El senador Bianchi además de quedarse con la banca, el sueldo, las partidas de secretaría etc, tiene otro problema para Bordaberry, le impide a la primer suplente quedarse con el lugar en el Parlamento. La primer suplente es Graciela Matiaude, hoy diputada, amiga de Pedro, correligionaria y “enamorada del proyecto de Bordaberry”. Se tuvo que conformar con la suplencia transitoria en el Senado. En ese brutal intento de bañarse de ética de Pedro, intentaron figurar en los medios donde Graciela le pedía a Pedro que se vuelva a presentar como candidato al Senado. Una solicitud de ella pero que se sustenta “en muchos por todo el país” que le piden ante tanta ética que despilfarra el Senador, se vuelva a postular, donde la huérfana política de Matiuade está dispuesta a acompañarlo.

Ya lo insólito de la política colorada alcanza niveles de estupor. Pedro y Graciela, se tiran con favores, con intentos de bancas y con alguna justificación mediática que le permita a Pedro seguir con la cómoda carrera parlamentaria y a Graciela quedarse en el Parlamento, porque si algo tiene claro, es que sin padrino no llega ni por error. Como si ya no fuese malo el intento de dos personas de ayudarse en una relación win-win, se le agregan los deseos de venganza manifestados públicamente por el derrotado Senador Bordaberry.

Más allá de sus expresiones siempre poco democráticas ( recordemos que hasta pidió disolver el parlamento y convocar a elecciones por la inseguridad!) hay que reconocerle que ha alcanzado un logro en su carrera política y es que se lo identifique con la propagación del odio más que con el autoritarismo y el pillaje que lleva en la sangre.

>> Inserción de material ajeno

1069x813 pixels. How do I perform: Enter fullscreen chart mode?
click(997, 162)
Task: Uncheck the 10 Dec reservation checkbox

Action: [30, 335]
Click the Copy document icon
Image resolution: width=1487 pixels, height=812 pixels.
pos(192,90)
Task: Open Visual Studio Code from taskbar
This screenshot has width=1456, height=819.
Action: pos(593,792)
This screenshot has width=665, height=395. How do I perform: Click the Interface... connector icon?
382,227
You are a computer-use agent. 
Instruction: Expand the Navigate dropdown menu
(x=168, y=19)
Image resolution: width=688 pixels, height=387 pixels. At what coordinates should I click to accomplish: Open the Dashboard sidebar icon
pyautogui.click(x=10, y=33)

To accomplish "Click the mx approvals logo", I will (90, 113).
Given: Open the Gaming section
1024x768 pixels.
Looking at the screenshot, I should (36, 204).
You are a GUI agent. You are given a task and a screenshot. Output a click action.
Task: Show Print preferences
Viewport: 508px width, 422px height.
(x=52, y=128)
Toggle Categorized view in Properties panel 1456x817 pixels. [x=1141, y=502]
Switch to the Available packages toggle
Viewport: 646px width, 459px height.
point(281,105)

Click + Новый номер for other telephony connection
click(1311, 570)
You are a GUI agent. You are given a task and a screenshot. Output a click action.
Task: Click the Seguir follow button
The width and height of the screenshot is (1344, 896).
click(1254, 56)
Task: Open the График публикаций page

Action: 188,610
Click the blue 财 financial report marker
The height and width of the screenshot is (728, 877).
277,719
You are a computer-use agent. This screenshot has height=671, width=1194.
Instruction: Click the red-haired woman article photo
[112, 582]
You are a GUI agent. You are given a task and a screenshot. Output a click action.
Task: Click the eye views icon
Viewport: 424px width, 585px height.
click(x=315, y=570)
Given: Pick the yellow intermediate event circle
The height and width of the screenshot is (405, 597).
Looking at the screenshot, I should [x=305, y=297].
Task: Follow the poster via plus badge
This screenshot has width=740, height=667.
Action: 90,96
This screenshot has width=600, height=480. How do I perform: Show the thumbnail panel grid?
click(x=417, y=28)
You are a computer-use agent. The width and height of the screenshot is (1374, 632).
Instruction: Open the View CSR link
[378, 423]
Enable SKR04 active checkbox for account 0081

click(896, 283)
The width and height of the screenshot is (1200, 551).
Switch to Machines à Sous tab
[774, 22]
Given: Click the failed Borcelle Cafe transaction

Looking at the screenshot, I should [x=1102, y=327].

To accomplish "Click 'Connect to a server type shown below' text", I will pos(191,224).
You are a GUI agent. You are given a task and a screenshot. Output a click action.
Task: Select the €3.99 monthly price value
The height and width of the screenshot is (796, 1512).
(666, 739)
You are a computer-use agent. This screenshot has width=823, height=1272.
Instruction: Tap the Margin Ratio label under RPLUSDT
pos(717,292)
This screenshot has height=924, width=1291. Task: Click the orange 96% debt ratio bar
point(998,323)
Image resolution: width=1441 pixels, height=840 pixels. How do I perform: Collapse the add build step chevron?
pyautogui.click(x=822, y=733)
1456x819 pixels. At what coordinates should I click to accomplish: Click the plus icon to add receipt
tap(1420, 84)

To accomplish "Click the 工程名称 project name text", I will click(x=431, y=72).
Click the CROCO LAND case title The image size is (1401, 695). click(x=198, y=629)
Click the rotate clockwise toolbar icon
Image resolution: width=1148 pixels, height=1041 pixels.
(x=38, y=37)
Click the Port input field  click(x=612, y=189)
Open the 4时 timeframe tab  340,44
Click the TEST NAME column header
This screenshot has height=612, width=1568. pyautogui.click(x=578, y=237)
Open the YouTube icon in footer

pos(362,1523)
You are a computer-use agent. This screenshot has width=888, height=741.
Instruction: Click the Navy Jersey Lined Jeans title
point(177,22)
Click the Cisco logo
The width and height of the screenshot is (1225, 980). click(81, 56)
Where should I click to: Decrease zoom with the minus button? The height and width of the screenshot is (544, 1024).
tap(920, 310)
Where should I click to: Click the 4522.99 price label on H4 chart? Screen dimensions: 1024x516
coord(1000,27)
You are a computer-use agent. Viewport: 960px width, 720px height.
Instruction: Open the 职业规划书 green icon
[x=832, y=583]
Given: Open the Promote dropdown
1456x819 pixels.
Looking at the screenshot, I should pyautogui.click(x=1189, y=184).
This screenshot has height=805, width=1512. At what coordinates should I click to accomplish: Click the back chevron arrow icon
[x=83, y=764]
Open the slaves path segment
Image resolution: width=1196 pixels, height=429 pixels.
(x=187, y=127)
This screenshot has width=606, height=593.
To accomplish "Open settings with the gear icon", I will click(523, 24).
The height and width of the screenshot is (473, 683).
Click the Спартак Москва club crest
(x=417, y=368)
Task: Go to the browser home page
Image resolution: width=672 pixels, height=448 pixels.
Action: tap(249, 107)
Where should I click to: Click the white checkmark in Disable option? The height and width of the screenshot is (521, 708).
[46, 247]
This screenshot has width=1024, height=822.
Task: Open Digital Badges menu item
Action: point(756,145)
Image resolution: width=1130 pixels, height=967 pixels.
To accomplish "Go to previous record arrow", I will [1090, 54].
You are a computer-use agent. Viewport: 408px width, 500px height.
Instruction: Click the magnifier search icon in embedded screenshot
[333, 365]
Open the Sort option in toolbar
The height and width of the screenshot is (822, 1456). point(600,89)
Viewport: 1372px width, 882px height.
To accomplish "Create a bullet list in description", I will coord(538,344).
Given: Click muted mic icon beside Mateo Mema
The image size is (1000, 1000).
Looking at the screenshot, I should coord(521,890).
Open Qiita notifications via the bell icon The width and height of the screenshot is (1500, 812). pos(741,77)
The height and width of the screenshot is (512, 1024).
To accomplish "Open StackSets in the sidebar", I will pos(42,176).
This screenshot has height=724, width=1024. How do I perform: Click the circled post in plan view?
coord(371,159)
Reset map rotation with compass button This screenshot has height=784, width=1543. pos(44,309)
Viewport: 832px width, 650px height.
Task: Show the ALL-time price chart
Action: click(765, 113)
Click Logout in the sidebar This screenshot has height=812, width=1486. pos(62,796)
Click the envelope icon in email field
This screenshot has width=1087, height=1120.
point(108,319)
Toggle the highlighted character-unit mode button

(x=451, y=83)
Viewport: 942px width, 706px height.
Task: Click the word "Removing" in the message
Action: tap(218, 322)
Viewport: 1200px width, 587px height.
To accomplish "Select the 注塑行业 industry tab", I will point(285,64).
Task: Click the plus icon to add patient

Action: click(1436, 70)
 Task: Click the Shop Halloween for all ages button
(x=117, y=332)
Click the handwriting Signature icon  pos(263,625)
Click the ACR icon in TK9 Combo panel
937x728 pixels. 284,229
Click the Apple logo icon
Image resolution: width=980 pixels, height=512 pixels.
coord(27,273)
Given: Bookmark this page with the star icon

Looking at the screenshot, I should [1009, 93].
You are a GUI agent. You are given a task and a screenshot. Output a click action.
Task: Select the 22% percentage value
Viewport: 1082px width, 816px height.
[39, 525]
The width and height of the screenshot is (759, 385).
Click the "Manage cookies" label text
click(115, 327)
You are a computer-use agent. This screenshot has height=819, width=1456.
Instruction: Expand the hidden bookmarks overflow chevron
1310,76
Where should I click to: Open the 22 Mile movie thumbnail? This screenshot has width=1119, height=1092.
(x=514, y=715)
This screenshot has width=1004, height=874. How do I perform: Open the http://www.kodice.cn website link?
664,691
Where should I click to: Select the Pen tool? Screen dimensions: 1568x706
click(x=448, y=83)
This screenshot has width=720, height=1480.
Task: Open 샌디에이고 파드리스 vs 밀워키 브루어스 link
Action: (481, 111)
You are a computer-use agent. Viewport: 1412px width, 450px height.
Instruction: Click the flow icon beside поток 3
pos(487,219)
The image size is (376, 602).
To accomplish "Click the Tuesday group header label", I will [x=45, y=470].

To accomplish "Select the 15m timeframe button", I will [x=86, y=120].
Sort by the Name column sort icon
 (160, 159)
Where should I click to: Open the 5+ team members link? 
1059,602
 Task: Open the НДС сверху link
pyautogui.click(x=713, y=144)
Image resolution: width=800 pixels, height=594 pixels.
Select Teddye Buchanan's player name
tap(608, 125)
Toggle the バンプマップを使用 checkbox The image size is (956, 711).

Seguirá con sus negocios y amistades familiares en Paraguay que lo premiaron con la intervención de la AUF, los negocios inmobiliarios y su hobbie de testaferro; pero en caso de que se retire efectivamente de la política (y eso está por verse), lo hará derrotado, porque donde las urnas pueden juzgar: su personaje de hombre honesto nadie lo compra.